▶ _Stated goal A_
Count the lines of the records below that contain the word "value". Give only the number.

▶ _Text segment_
_ _ _ _ _

By Nikos Varlas – Lefteris Moutis/ email@example.com
Jordi Bertomeu in an exclusive interview to Eurohoops answers every allegation made recently by FIBA towards the new Euroleague projects, clarifies many details and leaves an open door for any possible collaboration despite the fact that “FIBA has been acting very strangely during recent months”.
As the Euroleague CEO explains, the clubs and their league are even now open to a meeting with FIBA in order to work together for the benefit of the sport. However the top clubs of Europe already made their decision to support Euroleague and Eurocup and FIBA so far has not answered any call made by the Euroleague side.
Bertomeu also states that NBA has a neutral role in this situation, underlines that Euroleague wants to have a presence in every big European basketball market, even in the case of countries which have declared their allegiance to FIBA, and has the will to debate the case of the national team windows during the season.
– Have you tried to get in direct contact with FIBA after announcing your joint project with IMG?
Yes, several times. I am really surprised when I read that Mr. Baumann states: “We have not proposed them anything” and “We don´t have any on-going conversations.” On November 3, a delegation of our clubs attended a meeting in FIBA’s offices where they heard a proposal to co-organise the European competitions. On November 12, two days after we presented the project to the clubs and they approved it, we sent a letter to FIBA inviting them to participate in the project, because the unanimous consensus among the clubs was to decline FIBA’s offer but invite them to have a joint collaboration within the Euroleague Basketball/IMG agreement.
On November 19, FIBA replied saying that they needed some time for internal discussion before they could answer our invitation. This has never happened. In December 2015 I had a conversation with Mr. Baumann in Munich where I insisted on a meeting and he seemed quite skeptical about the convenience of holding one. We have now sent another letter inviting them to meet this month as we hope FIBA are willing to talk. Nevertheless, we cannot decide for them and a conversation can only happen if there are two parties and right now one part is missing.

_ _ _ _ _

▶ _Stated goal B_
Please retype, word for word, the part of the Bertomeu interview above that opens with the words containing "As the Euroleague" and closes with "project with IMG?".

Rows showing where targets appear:
_ _ _ _ _

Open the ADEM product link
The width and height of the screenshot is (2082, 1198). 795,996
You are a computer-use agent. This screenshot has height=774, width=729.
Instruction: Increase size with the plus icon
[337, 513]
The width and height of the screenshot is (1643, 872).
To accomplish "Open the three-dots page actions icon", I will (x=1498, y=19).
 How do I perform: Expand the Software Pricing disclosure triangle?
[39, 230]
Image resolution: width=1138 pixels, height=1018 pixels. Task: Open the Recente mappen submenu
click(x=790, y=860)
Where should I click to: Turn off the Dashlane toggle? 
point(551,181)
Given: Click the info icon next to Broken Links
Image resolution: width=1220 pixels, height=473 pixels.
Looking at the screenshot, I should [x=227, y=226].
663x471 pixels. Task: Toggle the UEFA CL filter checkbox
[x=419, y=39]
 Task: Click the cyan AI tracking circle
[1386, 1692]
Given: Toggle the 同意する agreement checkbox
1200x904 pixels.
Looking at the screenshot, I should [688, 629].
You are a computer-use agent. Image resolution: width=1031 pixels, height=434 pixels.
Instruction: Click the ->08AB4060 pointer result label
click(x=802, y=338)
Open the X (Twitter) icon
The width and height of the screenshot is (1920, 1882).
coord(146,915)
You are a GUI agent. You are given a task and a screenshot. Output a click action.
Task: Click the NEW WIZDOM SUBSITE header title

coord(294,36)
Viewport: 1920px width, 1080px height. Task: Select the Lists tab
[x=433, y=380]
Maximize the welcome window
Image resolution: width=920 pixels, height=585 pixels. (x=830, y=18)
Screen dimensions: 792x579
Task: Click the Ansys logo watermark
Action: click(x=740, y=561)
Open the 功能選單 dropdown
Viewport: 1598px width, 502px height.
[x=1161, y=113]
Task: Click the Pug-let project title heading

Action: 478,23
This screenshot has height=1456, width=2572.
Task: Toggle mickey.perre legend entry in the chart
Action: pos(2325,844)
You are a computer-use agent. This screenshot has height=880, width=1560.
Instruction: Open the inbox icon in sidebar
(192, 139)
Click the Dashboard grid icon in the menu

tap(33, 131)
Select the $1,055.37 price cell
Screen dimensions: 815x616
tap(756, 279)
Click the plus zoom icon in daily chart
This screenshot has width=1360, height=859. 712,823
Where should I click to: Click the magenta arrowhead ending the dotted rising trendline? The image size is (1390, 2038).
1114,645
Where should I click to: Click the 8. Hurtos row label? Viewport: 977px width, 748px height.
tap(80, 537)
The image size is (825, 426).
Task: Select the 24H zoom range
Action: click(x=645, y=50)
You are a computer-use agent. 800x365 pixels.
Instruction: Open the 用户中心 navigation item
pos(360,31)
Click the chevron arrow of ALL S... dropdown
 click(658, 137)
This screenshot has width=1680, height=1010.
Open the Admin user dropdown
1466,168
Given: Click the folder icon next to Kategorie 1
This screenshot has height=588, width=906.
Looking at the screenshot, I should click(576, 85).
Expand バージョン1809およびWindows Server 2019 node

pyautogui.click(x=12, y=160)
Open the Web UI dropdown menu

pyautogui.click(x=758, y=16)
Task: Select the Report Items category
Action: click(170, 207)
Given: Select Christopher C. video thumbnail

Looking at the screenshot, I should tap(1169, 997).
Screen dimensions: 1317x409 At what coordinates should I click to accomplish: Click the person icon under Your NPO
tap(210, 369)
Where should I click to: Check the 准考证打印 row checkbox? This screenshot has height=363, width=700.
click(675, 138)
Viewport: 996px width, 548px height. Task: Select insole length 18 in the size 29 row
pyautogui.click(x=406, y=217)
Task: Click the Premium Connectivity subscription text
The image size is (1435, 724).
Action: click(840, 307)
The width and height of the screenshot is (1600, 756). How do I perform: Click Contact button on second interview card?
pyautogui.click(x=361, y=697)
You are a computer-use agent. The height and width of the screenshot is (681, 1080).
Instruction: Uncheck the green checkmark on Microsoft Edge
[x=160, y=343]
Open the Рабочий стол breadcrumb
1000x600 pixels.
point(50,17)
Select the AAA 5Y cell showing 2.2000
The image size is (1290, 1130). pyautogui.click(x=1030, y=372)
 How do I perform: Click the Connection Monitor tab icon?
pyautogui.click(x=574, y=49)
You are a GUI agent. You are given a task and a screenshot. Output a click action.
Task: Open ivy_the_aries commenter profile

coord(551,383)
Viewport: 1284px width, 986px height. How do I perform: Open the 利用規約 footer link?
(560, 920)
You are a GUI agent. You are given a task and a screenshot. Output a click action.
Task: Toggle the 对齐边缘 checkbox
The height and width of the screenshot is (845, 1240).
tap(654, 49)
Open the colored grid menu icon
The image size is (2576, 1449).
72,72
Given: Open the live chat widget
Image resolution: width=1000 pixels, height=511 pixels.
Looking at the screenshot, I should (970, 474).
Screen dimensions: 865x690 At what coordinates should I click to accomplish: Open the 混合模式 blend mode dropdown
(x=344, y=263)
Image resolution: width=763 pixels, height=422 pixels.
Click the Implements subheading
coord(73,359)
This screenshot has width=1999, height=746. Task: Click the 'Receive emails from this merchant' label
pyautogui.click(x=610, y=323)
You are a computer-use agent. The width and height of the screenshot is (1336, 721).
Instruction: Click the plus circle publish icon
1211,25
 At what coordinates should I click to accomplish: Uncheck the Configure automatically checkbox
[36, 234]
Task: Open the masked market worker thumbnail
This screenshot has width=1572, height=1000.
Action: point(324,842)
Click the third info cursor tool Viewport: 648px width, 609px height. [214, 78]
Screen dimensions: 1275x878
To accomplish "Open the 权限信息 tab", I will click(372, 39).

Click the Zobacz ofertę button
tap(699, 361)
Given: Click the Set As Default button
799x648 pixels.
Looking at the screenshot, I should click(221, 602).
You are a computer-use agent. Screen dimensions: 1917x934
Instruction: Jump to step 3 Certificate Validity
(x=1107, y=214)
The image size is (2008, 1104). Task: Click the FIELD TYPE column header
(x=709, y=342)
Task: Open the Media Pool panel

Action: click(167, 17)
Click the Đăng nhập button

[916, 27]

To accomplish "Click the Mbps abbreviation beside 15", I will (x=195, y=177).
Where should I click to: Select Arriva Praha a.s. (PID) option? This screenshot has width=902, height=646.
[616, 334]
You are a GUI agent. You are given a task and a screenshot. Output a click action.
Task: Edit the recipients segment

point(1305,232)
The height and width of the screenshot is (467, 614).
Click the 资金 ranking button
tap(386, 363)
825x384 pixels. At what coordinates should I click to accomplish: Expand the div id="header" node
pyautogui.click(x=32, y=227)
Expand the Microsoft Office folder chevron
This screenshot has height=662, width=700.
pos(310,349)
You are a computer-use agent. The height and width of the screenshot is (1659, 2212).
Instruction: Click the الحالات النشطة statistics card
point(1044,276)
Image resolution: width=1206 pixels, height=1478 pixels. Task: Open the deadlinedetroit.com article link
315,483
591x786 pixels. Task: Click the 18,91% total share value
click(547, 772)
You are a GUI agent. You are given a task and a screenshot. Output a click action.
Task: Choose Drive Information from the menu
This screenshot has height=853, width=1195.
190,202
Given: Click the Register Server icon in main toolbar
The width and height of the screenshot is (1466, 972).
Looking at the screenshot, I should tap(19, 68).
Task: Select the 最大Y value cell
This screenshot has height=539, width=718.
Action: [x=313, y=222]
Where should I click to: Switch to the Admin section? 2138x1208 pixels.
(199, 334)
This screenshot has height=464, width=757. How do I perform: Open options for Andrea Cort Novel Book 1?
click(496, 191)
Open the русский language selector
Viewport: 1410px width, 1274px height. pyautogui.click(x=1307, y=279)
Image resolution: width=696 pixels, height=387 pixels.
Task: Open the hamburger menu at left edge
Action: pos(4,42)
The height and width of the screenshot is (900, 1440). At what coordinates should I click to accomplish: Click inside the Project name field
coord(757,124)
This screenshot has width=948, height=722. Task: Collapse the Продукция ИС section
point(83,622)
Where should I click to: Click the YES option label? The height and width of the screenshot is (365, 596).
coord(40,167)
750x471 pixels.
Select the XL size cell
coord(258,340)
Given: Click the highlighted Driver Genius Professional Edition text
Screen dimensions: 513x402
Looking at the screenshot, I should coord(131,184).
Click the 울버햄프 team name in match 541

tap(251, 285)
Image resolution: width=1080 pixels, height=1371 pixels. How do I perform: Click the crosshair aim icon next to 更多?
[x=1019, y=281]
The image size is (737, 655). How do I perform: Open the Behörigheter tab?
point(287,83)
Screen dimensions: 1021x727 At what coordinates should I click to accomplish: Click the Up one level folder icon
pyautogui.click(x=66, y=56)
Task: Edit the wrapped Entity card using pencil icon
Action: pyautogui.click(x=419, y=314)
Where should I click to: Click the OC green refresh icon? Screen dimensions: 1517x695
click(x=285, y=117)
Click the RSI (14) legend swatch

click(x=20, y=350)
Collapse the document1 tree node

_ _ _ _ _

▶ _Final result A_
2

▶ _Final result B_
As the Euroleague CEO explains, the clubs and their league are even now open to a meeting with FIBA in order to work together for the benefit of the sport. However the top clubs of Europe already made their decision to support Euroleague and Eurocup and FIBA so far has not answered any call made by the Euroleague side.
Bertomeu also states that NBA has a neutral role in this situation, underlines that Euroleague wants to have a presence in every big European basketball market, even in the case of countries which have declared their allegiance to FIBA, and has the will to debate the case of the national team windows during the season.
– Have you tried to get in direct contact with FIBA after announcing your joint project with IMG?